1:12 am on Mar 15, 2003 (gmt 0)

10+ Year Member



Caine, try ReRun's "furniture" example.

caine

1:18 am on Mar 15, 2003 (gmt 0)

WebmasterWorld Senior Member 10+ Year Member



Intersting, i see the difference's but it your take thats maybe questionable.

1st Yahoo 1-20 is presenting directory listings, even as web pages, then it drops that and supplys none directory listings, though with no mention of google at all.

I think this maybe to do with a reshuffling (crawl-index) of the Yahoo DB of site's. Alternatively, they've dropped google and are crawl pages-sites for themselves. last year i would'nt have believed it, but the data farm that they have built recently is massive -> so the idea isn't so unrealistic.

maoley

1:29 am on Mar 15, 2003 (gmt 0)

10+ Year Member



OK, I heard all talking about how Yahoo is different from Google. Actually, I think we should think reversely. It's not that Yahoo is different from Google, it's Google different from Yahoo and AOL.

I notice that Google recently somehow changed their algo and results are quite different from that of a few days ago. So my guess is Google is applying (or testing) a different ranking method on its own site wheares supplying the same old results for Yahoo and AOL. And that will explain why Yahoo and AOL are the same but only Google is different.

caine

1:49 am on Mar 15, 2003 (gmt 0)

WebmasterWorld Senior Member 10+ Year Member



At the bottom of the Y! serps it states that G is the provider of the SERPs, though i cartainly can't see the correlation.

ReRun

1:53 am on Mar 15, 2003 (gmt 0)

10+ Year Member



freejung,

Interesting...but the #1 Google listing for "furniture" is essentially a pure keyword.com. It's not anywhere in Yahoo (at least I don't see it.) Maybe Google give more weight to keyword in the URL?

Maoley,

for furniture I get AOL=Google, but entirely different results for Yahoo.

Caine and yosmc,

I think you're right...the directory isn't the answer. The idea that they're crawling on their own (or at least radically reshuffling results) is the most feasible I've heard...I can't find any correlation with any other result set I know of.

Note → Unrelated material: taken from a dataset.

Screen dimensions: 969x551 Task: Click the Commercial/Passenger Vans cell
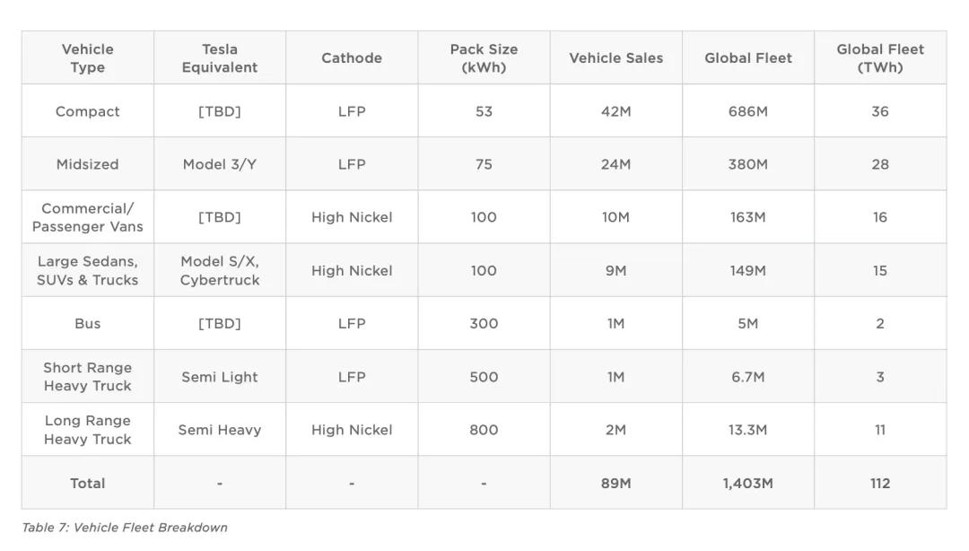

Not to overly confuse the issue, but try this:
1) Yahoo Advanced Search "furniture"
2) Note first 5 results (same as google)
3) Click to page two of results
4) Click "first page" to get pack to page 1 of results
5) Results 1-5 are different.

This has been like this for over 2 months. After the last Google update, the results changed, but not the behavior.

Testing new algo's maybe?

I'm stumped, but at least a bit gratified others are finding this odd.

allanp73

1:58 am on Mar 15, 2003 (gmt 0)

10+ Year Member



I think this is plausible because Google could use it's own serps as a testing ground for future enhancements.
I hate to contradict what I said earlier, but I now see different results for "furniture" on Yahoo and AOL (where AOL is showing the same results as Google). However, try the term "staten island real estate" (without quotes) on the three search engines and you get three very different reuslts.
Could there be some flux happening with AOLs and Yahoo results?